Mas não foi esse o caminho escolhido por Haddad. A opção foi por aprofundar a busca do equilíbrio fiscal primário por meio de medidas como: i) redução do direito ao mecanismo do abono salarial, que beneficia todos os trabalhadores com vencimento igual ou inferior a 2 salários mínimos; ii) redução do acesso ao Benefício de Prestação Continuada (BPC), que se destina aos mais miseráveis de nossa pirâmide da desigualdade; iii) redução nos índices de reajuste do salário mínimo, contrariando as reiteradas promessas de Lula ao longo dos últimos anos. Com exceção dos economistas a soldo do financismo, a grande maioria dos analistas e especialistas no assunto apontam para as consequências negativas da adoção de tais medidas. É o caso do excelente artigo de Miguel Bruno, Denise Gentil Lobato e Sérgio Lucena, que salienta:
(…) “Esses direitos sociais e trabalhistas são despesas obrigatórias que têm importante participação no orçamento […] Se para o governo são um custo a ser cortado, para a ampla maioria da população representam a própria sobrevivência.” (…)

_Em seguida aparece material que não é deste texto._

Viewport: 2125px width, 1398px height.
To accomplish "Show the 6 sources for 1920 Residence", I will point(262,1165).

O tempo passa e a mudança é urgente!
Um dos aspectos que mais chamam a atenção dos analistas refere-se à atitude passiva de Lula no quesito da austeridade fiscal. Desde o início de 2023 ele tem sido alertado para os riscos envolvidos a partir da adoção de tal estratégia sugerida por Haddad. Tais observações foram feitas quando da apresentação das primeiras versões do NAF e mesmo mais tarde, quando a meta de zerar o déficit primário surgiu no cardápio haddadiano. As propostas que o Congresso Nacional passa a analisar agora em dezembro, com a urgência da patrolagem articulada com as lideranças no Parlamento, contrariam na essência os interesses dos poucos setores que ainda oferecem apoio a Lula e ao governo.

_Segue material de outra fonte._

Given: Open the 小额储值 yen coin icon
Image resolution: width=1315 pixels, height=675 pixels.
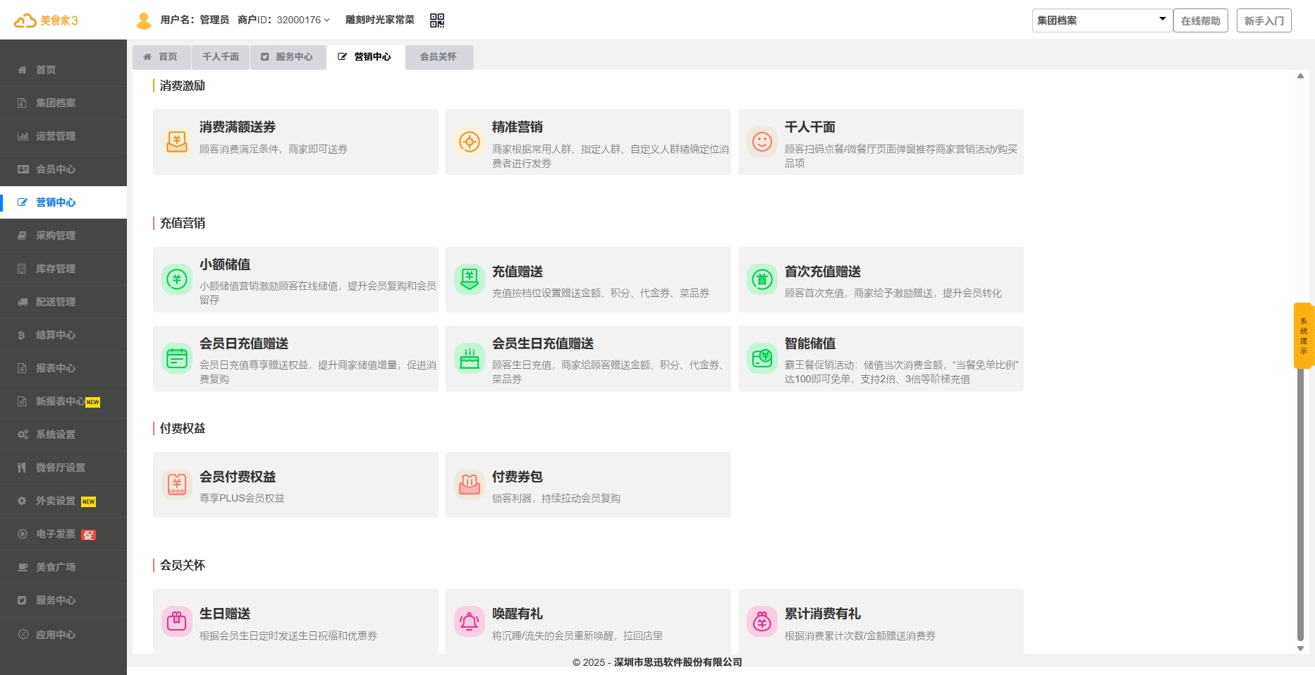Looking at the screenshot, I should pos(177,279).
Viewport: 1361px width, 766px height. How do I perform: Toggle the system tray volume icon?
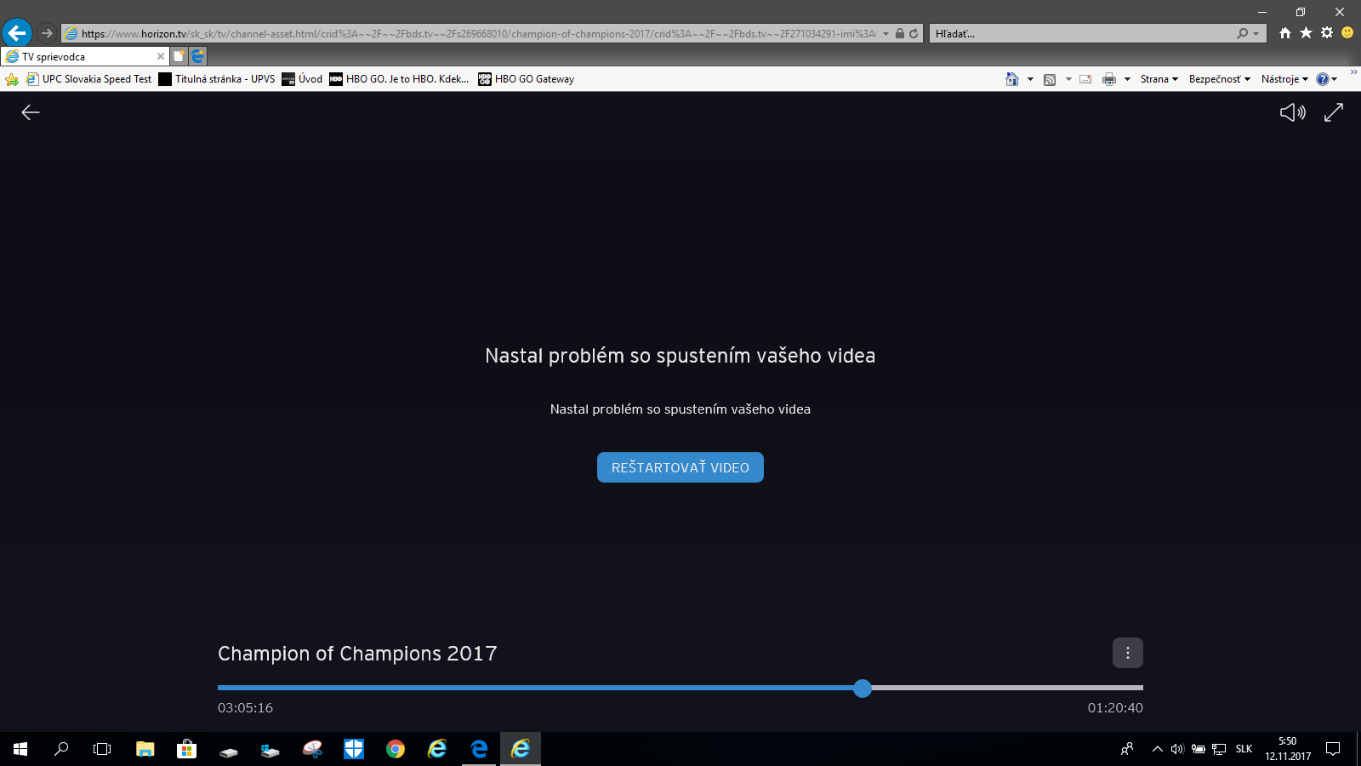coord(1177,749)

Além de se caracterizarem como uma guinada à direita e em direção de um neoliberalismo mais raiz, aceitar a ideia de que os mais pobres devem ser responsabilizados, mais uma vez, pelo sacrifício da austeridade fiscal é um absurdo político e eleitoral. Esperamos que os dias de restabelecimento da cirurgia também sirvam ao Presidente para que ele se permita o exercício de uma necessária reflexão a respeito dos equívocos cometidos até o momento em termos de política econômica, em especial na política fiscal. Já estamos nos aproximando do fim da primeira metade do terceiro mandato. Mas apesar do tempo perdido, ainda há espaço para uma mudança nesta rota do conservadorismo proposto por Haddad. Caso contrário, o cenário para as eleições de 2026 pode vir a se tornar cada vez mais incerto.
*Paulo Kliass é doutor em economia e membro da carreira de Especialistas em Políticas Públicas e Gestão Governamental do governo federal.